Avec The Love Album (Polydor/Universal), la petite bombe française Anaïs (Croze, pour l’état civil) se donne pour mandat de nous ébourrifer la tignasse et, pourquoi pas, les fantasmes. Le plaisir commence avant même qu’on ait arraché la pellicule du CD (son deuxième, après Cheap Show), tandis que la principale intéressée partage librement ses charmes avec trois messieurs en costume d’Adam, dans une cascade digne du jardin d’Eden (merci PhotoShop!). Le moins qu’on puisse dire, c’est que voilà une fille qui assume tout ce qu’elle nous balance, qu’il s’agisse des langueurs saphiques de Elle me plaît à la pastiche yéyé de Malheureux, en passant par un amusant clin d’œil à la parlure québécoise (« J’trouvais ça ben l’fun/De m’laisser aller/Dans les bras d’un chum »).

The Love Album

Mais dès qu’on se croit en présence d’une simple allumeuse écervelée, Anaïs nous surprend grâce à quelques trouvailles dignes des Rita Mitsouko. Dans cette optique, le réalisateur américain Dan “The Automator” Nakamura est ici le Fred Chichin (que les dieux du rock and roll aient son âme) au service de sa Catherine Ringer, rassemblant une poignée de grandes pointures dans ses studios de San Francisco, et orchestrant même un duo avec Chris Isaak, qui joue le crooner amerloque sur Si j’avais su que notre amour.
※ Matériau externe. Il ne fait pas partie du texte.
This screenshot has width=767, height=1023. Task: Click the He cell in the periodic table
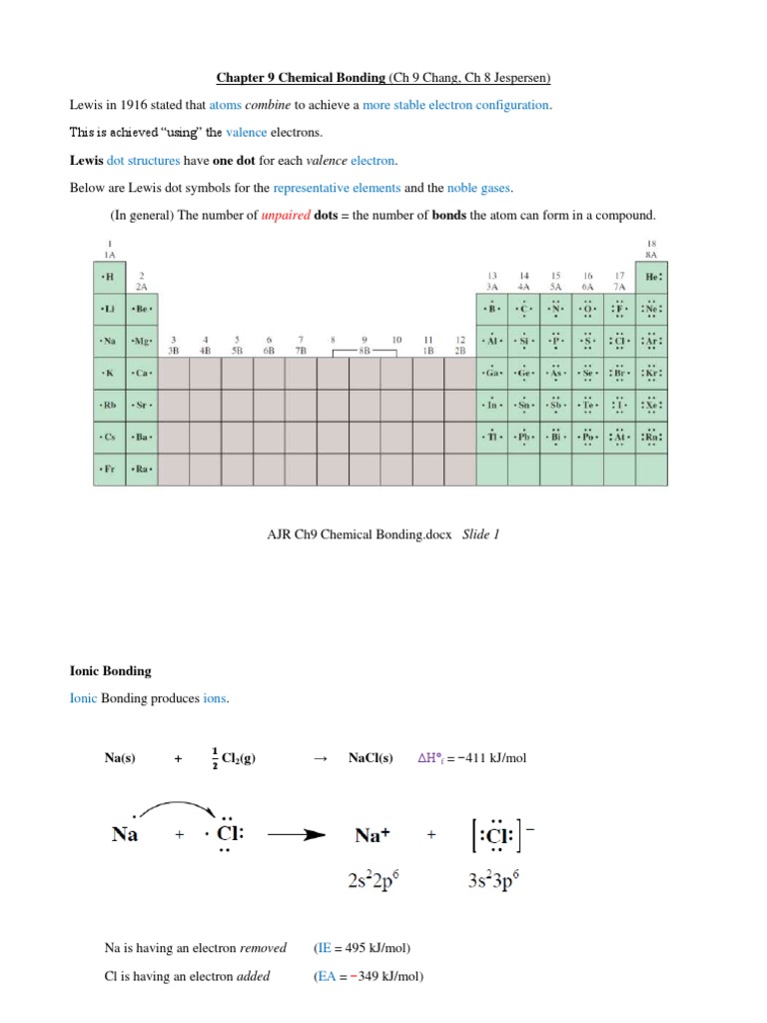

Et quand résonnent les «pa-pa-pa-pa-pa» du refrain de l’irrésistible Peut-être une angine, on comprend aisément pourquoi la France – celle qui a un sens de l’humour et du rythme, tout le moins – a craqué pour ce bout de femme, et pourquoi il serait fou de se priver du genre de plaisir dont Anaïs a la recette, surtout avec l’été qui est à nos portes…

L’amour, prise 2

Il y a aussi une part d’insolence dans la démarche de Bruno Maman, qui est bien sûr manifeste dans la chanson-titre de Faire l’amour (Universal), un désarmant duo avec Noémie Rouxel-Kriskova, mais c’est surtout par sa façon de respirer la musique, de faire feu de tout bois et chanson de toute idée, que le Français s’avère le plus impressionnant.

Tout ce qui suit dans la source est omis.